### Exercise aim:
For each line of the data that includes the word "agent", copy the line.

[Collected data]

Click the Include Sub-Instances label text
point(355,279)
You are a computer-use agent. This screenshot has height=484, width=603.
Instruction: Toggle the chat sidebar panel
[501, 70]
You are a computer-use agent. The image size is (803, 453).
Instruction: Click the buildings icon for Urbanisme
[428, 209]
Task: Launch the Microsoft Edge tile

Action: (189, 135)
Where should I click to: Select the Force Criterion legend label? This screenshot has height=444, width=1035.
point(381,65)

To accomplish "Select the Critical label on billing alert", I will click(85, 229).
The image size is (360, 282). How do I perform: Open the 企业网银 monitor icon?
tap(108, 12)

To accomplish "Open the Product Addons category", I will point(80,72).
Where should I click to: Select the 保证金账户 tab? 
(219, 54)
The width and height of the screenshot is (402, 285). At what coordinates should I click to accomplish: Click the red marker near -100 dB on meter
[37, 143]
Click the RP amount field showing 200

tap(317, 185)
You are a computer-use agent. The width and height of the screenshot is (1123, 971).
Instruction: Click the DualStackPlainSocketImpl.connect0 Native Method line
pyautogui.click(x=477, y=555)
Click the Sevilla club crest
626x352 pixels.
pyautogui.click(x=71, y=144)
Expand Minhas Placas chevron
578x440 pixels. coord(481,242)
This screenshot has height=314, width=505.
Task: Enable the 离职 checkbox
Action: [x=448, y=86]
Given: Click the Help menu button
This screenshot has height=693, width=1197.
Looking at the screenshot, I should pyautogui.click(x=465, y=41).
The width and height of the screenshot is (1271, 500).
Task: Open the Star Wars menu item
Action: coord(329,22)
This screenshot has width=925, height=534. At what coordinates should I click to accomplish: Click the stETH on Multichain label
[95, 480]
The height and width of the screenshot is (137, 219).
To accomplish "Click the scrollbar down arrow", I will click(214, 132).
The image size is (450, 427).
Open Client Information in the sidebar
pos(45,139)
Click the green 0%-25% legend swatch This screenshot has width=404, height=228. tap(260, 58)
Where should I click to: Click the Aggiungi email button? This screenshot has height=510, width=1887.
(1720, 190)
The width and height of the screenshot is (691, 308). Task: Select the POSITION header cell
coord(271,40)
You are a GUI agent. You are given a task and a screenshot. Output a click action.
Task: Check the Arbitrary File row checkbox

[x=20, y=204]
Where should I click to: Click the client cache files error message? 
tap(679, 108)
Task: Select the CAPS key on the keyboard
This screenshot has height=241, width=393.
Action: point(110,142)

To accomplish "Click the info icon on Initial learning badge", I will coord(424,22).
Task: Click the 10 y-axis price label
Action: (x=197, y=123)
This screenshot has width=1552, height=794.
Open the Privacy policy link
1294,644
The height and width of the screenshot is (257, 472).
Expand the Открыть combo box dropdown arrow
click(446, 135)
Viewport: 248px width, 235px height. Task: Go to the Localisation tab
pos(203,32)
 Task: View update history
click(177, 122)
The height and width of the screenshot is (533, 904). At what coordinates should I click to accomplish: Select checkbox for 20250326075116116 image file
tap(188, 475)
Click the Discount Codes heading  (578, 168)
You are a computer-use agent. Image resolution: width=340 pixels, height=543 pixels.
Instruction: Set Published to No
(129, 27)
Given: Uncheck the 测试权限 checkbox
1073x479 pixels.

### Task output:
You are a computer-use agent. This screenshot has height=484, width=603.
You are a computer-use agent. The image size is (803, 453).
You are a computer-use agent. The width and height of the screenshot is (1123, 971).
You are a GUI agent. You are given a task and a screenshot. Output a click action.
You are a computer-use agent. Image resolution: width=340 pixels, height=543 pixels.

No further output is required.